Once the heart is sincere and motives are pure, actions of true integrity will follow.

Right Actions Sustain Life

“Blessed are those who hunger and thirst for righteousness, for they shall be satisfied.”

Matthew 5:6

Crave equity; thirst for doing the right thing, and you will be blessed as you are satisfied. A craving is something that cannot be ignored, it must be pursued until it is satiated.

Hunger and thirst are the body’s urgent indicators that nutrition and fluids necessary and vital for life need to be ingested as soon as possible. In like fashion, a believer cannot deny the indicators of holy injustice and inequity which can only be satisfied with right actions. Just like the correct food and drink allow us to live healthy lives, believers thrive on righteousness.

Be a Person of your Word

“Again you have heard that it was said to those of old, ‘You shall not swear falsely, but shall perform to the Lord what you have sworn.’ But I say to you, Do not take an oath at all, either by heaven, for it is the throne of God, or by the earth, for it is his footstool, or by Jerusalem, for it is the city of the great King. And do not take an oath by your head, for you cannot make one hair white or black. Let what you say be simply ‘Yes’ or ‘No’; anything more than this comes from evil.

Matthew 5:33-37

Be a person of your word, not requiring any oath to substantiate your actions. Simply say yes or no, and do what you say.

The beauty of integrity is in its simplicity. It is uncomplicated sincerity with nothing to gain, and nothing to lose. It is liberating; it allows you to live free of extraneous and unnecessary commitment.
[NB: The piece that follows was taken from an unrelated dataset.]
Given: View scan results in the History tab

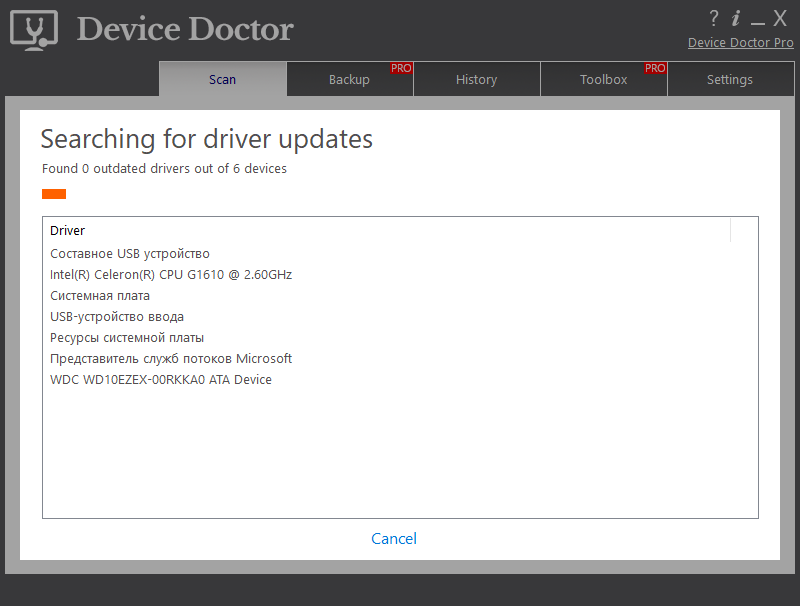Looking at the screenshot, I should pyautogui.click(x=476, y=79).
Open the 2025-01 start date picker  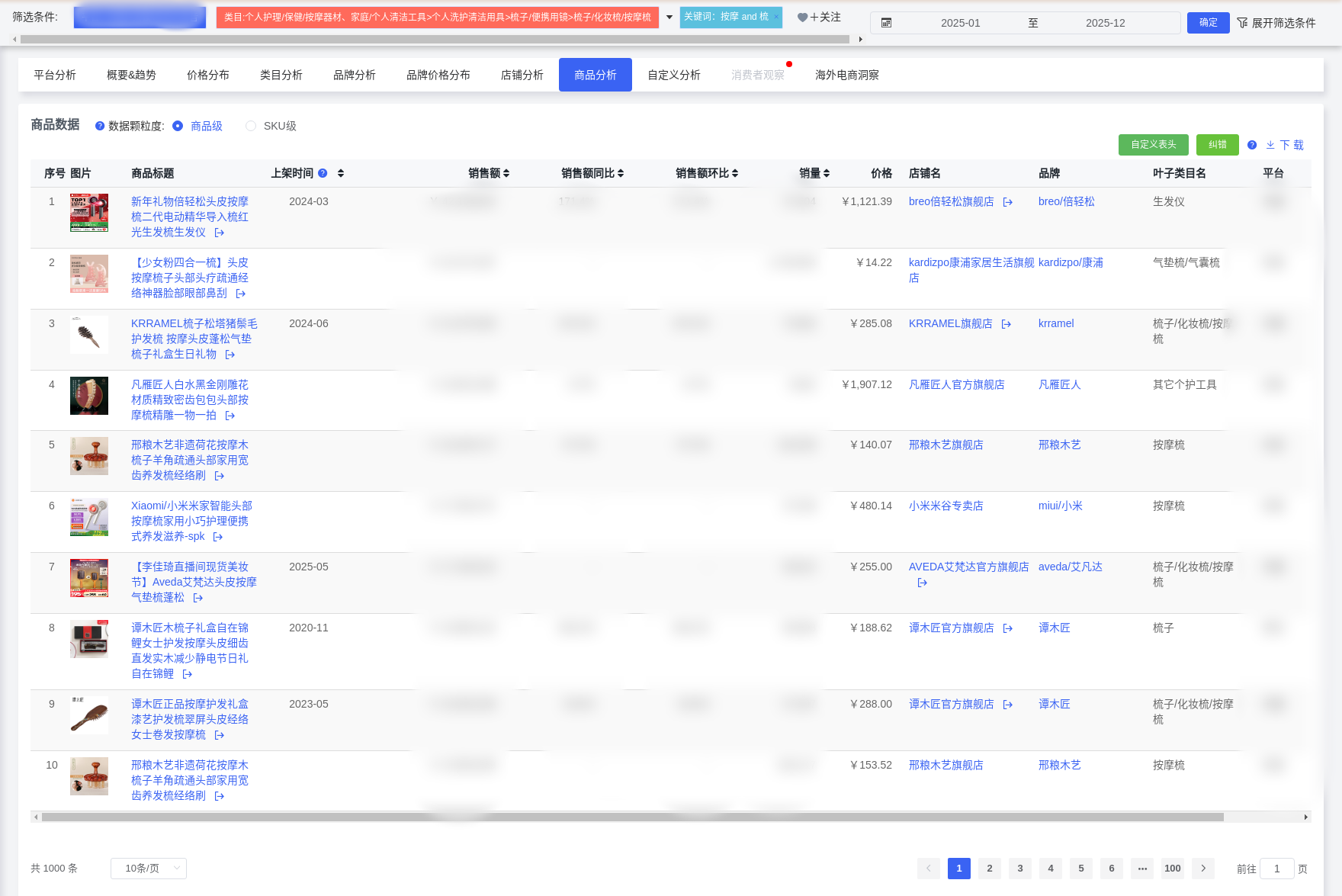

You are elevated in the eyes of God and others when you are known as one who can be relied on because you always do what you say.

Living with Integrity

“For I say to you that unless your righteousness surpasses [that] of the scribes and Pharisees, you will not enter the kingdom of heaven.”

Matthew 5:20

This principle is summed up by its paraphrase: “Demonstrate virtue and purity that exceeds those who are merely following external commands.”

A life of integrity is one that is not driven solely by a list of do’s and don’ts. Right actions should spring from a willing heart, not from a grudging sense of obligation. It’s not just a matter of doing the right thing, but doing the right thing for the right reasons, with the right attitude.

Once the heart is sincere and motives are pure, actions of true integrity will follow.